* _Compito assegnato_
Riporti parola per parola la parte del brano sugli scacchi compresa tra "Quel risultato ebbe" e "c’era la spaccatura.", estremi inclusi.

* _Brano selezionato_
▬▬▬

Di zonali parlando: fino a quel momento l’unico italiano che era riuscito anche solo a sfiorare l’asticella delle qualificazioni ai match mondiali, leggere alla voce Interzonale, era Sergio Mariotti.

“Lui era arrivato a giocarlo a Manila nel 1976. Fece un risultato notevole, pur non qualificandosi: basti ricordare che aveva gli stessi punti di Spassky. Nel 2000 il risultato cui forse sono più legato è la qualificazione per il Mondiale allo zonale di Mondariz. Anche perché venne alla fine di uno spareggio monstre. C’era un ultimo posto, il sesto, e dovemmo combattere in dieci. Quello che ne emerse fui io, vincendo uno spareggio finale con Tiviakov. Ricordo che avevo, alla fine, una tale adrenalina addosso che feci un salto in alto da record”.

Una cosa non convenzionale.

“Ricordo anche l’applauso scrosciante dei miei colleghi alla fine, alla premiazione, in serata, perché riconoscevano che si trattava di un risultato anche dal punto di vista fisico e nervoso, oltre che tecnico, di notevole valore. Anche perché ero il meno quotato del gruppo in termini di ELO”.

Quel risultato ebbe pure una discreta eco in Italia.

“Giocai il Mondiale. Un unicum al tempo. Fu il Mondiale che vinse Anand, ma partecipare alla fase finalissima, anche se quel periodo è tanto criticato perché si assegnava il titolo con questa formula a tabellone tennistico, è stata un’emozione grandissima”.

Infatti è ambivalente perché in molti tra gli entrati dalle zone più basse hanno avuto l’opportunità di giocare per il Campionato del Mondo, ma è altrettanto vero che quel Campionato del Mondo era un po’ malvisto, con quella formula. In quel periodo c’era la spaccatura.

“Nell’ambiente tutti preferiscono, io stesso compreso, il sistema attuale. Siamo legati alla sequenza Steinitz-Lasker-Capablanca-Alekhine fino ad arrivare a Kasparov. Poi c’è stata la fase in cui hanno vinto Khalifman (russo, nel 1999, N.d.R.), Ponomariov (ucraino, nel 2002, N.d.R.), Kasimdzhanov (uzbeko, nel 2004, N.d.R.). Anche se devo dire che quel torneo ha avuto un vincitore tra i più degni. Su Anand niente da dire”.

Ed è sottovalutatissimo, ma è tra i maggiori della storia. Si tende a ricordare i tre K (Kasparov, Karpov, Kramnik), ma Vishy non lo ricordano mai.

“Lo ricordo perché è della mia generazione. Ho avuto la fortuna di giocare dei Mondiali Under 20 dove c’era lui. Io ero ’69, lui ’67, ma già allora si vedeva che eravamo in presenza di un super. Ricordo che stavamo analizzando una partita sospesa, io con un altro partecipante, da diverse ore. Quando passò lui, si fermò un po’, ma non tantissimo, dando le sue varianti e poi verificammo che erano corrette. Rimasi veramente impressionato”.

▬▬▬

* _Voci elencate_
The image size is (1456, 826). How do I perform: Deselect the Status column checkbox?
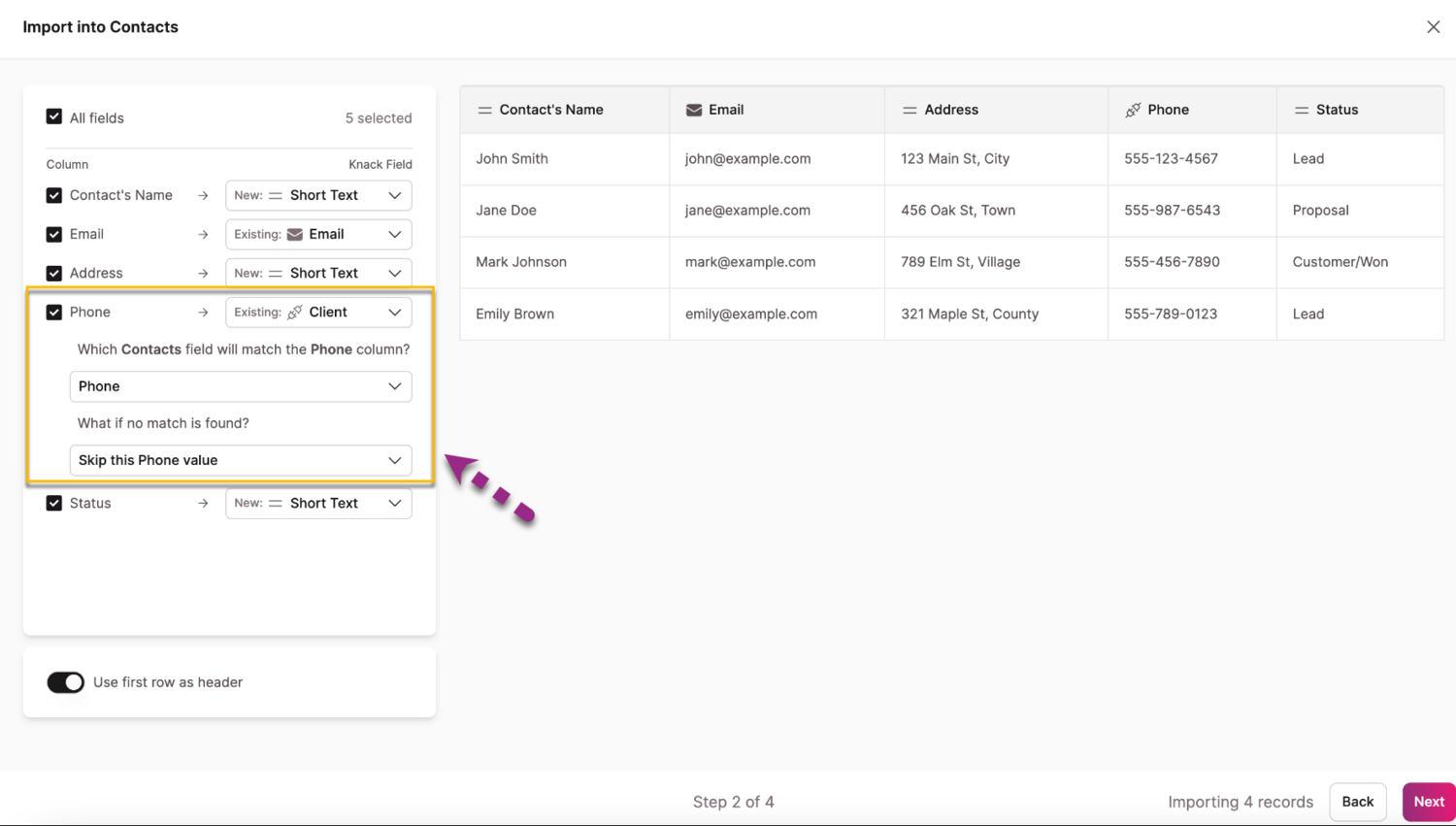(x=54, y=503)
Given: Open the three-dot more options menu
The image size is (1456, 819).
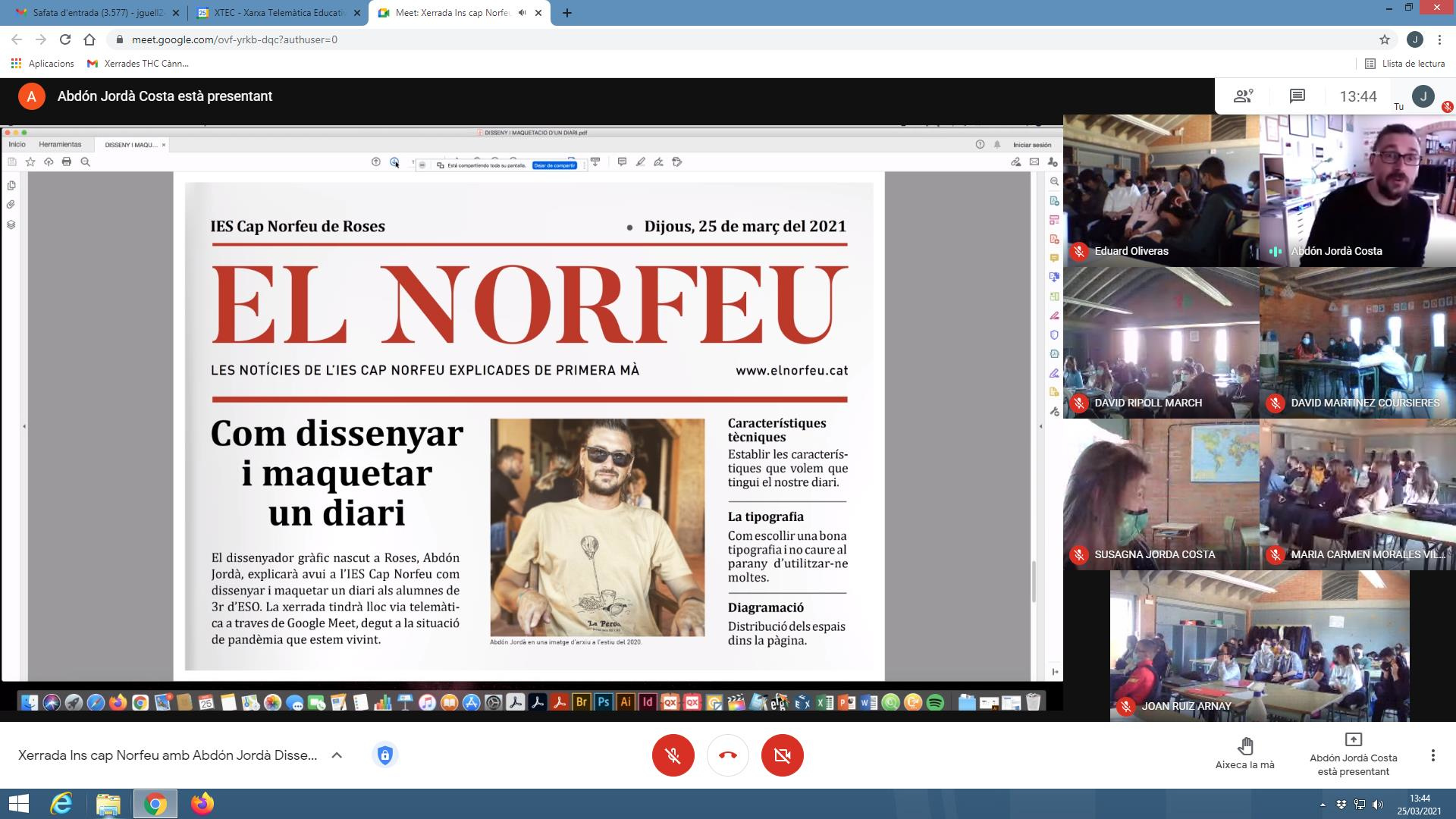Looking at the screenshot, I should (x=1432, y=755).
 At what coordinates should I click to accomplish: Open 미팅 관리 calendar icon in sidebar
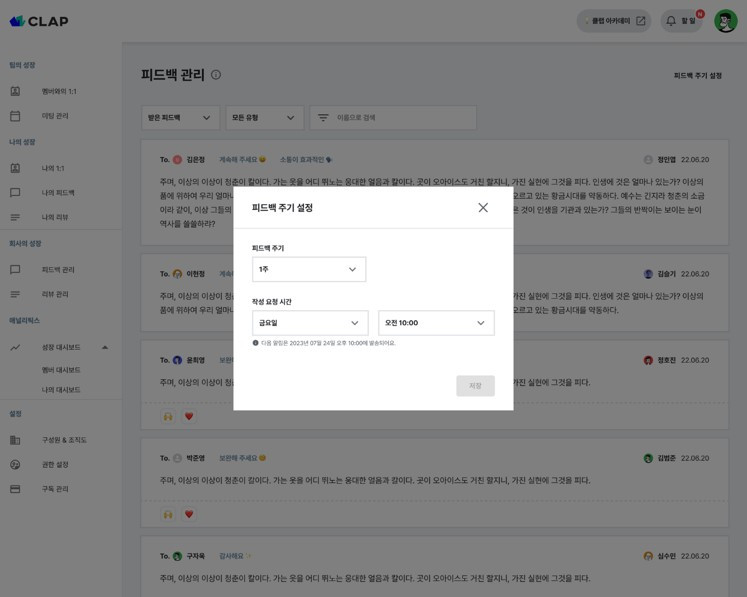coord(15,116)
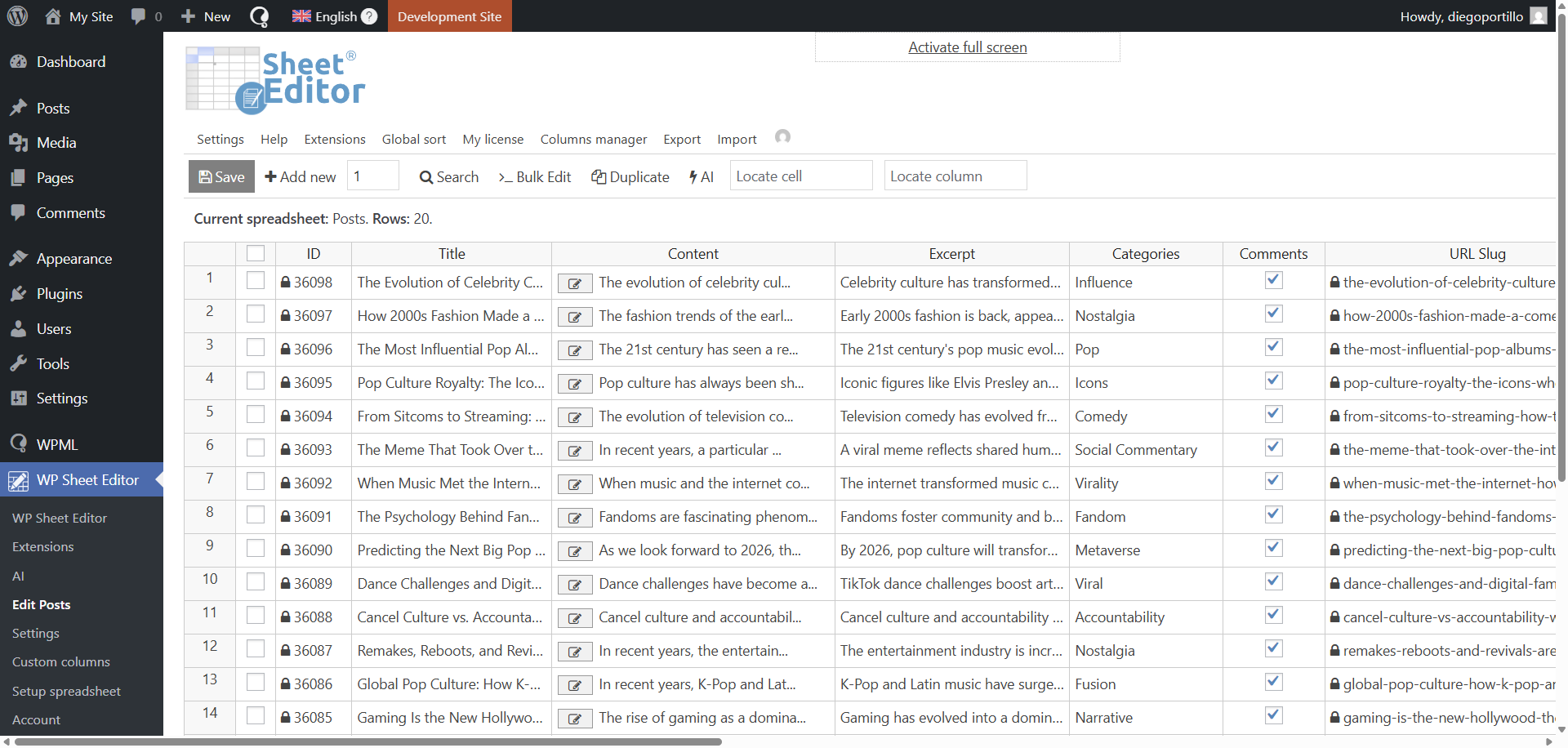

▬▬▬

* _Risposta al compito_
Quel risultato ebbe pure una discreta eco in Italia.

“Giocai il Mondiale. Un unicum al tempo. Fu il Mondiale che vinse Anand, ma partecipare alla fase finalissima, anche se quel periodo è tanto criticato perché si assegnava il titolo con questa formula a tabellone tennistico, è stata un’emozione grandissima”.

Infatti è ambivalente perché in molti tra gli entrati dalle zone più basse hanno avuto l’opportunità di giocare per il Campionato del Mondo, ma è altrettanto vero che quel Campionato del Mondo era un po’ malvisto, con quella formula. In quel periodo c’era la spaccatura.